Welcome to December’s series on 31 Days of Giving on a Budget. In this series, I’ll be sharing inspiring stories from my readers and posts with practical ways to give — even on a limited income.
If you have a Giving on a Budget story to share of a way you or your family has given to others this year or this holiday season, please email me your story (or a link to your post on your blog) and a picture to go along with it, if possible. I’d love to hear it and possibly share it during this series!
Guest post by Meredith from Like Merchant’s Ships
One of our biggest frugal pleasures is sharing our home and food with others. I can almost always whip up a neighborhood coffee or deliver a meal during hard times.
But how are you supposed to budget for hospitality? Will your own family end up eating rice and beans because you sent too many chicken casseroles elsewhere?
I struggled with this question until I created a hospitality envelope. Using our Dave Ramsey system for cash, hospitality gets its own category. Because I know I have money just for this, I’m no longer afraid to spend it.

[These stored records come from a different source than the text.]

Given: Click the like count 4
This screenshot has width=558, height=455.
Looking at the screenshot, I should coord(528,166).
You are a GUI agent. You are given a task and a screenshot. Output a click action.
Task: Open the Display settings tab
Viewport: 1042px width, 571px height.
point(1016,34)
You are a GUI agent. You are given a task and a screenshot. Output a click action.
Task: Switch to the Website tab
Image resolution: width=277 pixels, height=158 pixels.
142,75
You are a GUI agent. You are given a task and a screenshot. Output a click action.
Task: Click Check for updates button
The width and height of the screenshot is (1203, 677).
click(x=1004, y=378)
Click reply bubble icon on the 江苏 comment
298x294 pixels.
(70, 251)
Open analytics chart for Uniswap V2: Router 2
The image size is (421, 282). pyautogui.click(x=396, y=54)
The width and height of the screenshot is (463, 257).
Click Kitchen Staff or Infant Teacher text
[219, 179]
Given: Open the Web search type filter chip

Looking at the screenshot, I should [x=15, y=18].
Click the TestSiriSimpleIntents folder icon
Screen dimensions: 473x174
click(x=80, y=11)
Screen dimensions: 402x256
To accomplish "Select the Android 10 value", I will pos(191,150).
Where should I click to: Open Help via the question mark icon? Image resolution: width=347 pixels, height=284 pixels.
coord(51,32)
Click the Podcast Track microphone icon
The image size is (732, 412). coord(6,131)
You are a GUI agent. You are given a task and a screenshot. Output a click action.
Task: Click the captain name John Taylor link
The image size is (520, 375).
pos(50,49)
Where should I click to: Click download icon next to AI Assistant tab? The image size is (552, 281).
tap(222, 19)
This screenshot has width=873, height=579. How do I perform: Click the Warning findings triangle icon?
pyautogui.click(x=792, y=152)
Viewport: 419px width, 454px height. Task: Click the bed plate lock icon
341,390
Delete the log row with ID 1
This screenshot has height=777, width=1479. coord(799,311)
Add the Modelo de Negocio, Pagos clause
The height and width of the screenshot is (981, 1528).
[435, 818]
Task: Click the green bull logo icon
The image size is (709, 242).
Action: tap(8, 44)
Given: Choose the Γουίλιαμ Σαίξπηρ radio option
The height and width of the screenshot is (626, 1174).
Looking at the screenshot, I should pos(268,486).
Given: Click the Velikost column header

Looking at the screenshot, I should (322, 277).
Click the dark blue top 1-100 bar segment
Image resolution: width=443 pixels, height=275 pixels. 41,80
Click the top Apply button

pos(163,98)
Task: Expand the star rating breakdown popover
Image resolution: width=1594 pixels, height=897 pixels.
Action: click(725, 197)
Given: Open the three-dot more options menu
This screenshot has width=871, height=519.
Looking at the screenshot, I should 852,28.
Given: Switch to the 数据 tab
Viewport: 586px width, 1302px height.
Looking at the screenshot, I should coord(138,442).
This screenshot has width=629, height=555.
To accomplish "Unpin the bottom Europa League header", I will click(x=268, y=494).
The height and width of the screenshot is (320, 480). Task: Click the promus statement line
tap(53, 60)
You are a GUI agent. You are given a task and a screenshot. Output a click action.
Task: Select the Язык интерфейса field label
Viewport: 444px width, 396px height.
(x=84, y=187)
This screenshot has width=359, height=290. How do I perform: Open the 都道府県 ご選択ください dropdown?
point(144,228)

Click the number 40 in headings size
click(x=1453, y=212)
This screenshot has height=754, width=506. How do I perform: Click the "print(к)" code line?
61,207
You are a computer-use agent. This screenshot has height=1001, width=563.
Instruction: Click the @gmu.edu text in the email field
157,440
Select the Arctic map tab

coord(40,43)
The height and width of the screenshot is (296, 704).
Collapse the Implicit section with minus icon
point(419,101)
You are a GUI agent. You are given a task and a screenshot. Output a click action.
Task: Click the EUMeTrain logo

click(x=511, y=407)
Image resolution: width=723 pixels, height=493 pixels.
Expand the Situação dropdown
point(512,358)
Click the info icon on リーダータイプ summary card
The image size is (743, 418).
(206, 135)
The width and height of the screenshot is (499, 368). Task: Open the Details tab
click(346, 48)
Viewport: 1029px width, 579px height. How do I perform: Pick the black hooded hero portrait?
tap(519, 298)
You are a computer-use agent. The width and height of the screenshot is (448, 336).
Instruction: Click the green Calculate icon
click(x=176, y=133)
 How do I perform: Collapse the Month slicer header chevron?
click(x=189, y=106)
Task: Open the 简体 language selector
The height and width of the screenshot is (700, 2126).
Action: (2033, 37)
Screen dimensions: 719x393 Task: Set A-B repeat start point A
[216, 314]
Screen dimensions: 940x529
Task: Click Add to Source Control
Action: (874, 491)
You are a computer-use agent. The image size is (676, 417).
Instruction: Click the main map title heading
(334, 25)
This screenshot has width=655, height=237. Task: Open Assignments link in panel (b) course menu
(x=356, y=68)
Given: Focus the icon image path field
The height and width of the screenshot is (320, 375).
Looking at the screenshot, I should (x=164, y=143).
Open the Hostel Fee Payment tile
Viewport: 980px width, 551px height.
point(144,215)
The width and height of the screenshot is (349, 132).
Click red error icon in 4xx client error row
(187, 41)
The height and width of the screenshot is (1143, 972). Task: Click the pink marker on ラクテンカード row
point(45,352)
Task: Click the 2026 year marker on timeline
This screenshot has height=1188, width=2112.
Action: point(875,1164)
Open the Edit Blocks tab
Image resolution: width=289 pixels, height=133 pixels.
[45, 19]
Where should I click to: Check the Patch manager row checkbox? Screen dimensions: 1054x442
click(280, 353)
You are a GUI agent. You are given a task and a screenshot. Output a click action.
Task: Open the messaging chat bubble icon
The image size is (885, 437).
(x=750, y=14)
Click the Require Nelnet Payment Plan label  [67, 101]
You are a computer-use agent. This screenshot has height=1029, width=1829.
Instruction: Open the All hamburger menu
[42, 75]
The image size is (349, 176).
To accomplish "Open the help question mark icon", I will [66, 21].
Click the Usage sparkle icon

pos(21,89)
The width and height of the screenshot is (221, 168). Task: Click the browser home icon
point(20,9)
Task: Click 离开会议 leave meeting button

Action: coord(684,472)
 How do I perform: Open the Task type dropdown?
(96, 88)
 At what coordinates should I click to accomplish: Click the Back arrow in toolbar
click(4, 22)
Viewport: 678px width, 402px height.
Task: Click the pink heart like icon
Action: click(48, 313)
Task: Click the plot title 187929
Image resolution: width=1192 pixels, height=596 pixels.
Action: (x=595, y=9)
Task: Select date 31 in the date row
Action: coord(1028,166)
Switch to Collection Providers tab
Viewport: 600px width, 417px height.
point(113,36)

When you don’t budget for hospitality, money might always be your excuse for not sharing with others.
How I divide the money varies month to month. $50 could stretch to cover one big party, five $10 meal deliveries, or ten $5 muffin baskets. What we don’t use one month rolls over to the next.
How much you earmark is up to you. What I can tell you is that when I spend in a way that honors our budget, God has a way of multiplying His provision.
One day I raced through the grocery store, putting together a delivery for a sick family. Deals jumped out at me left and right, from super-clearance gourmet soup to Buy One Get One Free crackers and perfectly ripe pears. I ended up with a beautiful basket worth well beyond its $10 price tag.
Here are some ideas for hospitality on any budget:
- Meet a new mother at the park. Bring the quilt, a jar of cold lemonade, and a listening ear.
- Open your home to a group meeting. You provide a clean, welcoming space, hot coffee, and muffins.
- Take a basket of sandwiches to the funeral home to help a family keep up their strength.
- Offer to watch your friend’s children during her next doctor visit, serving up encouragement, quick pizza bagels and fruit.
- Develop a repertoire of tasty but inexpensive meals for others and stock up when those ingredients go on sale.
Hospitality can be rewarding, but never more so than when you practice it with purpose. Here’s to sharing our blessings with those around us!
How do you practice hospitality on a budget?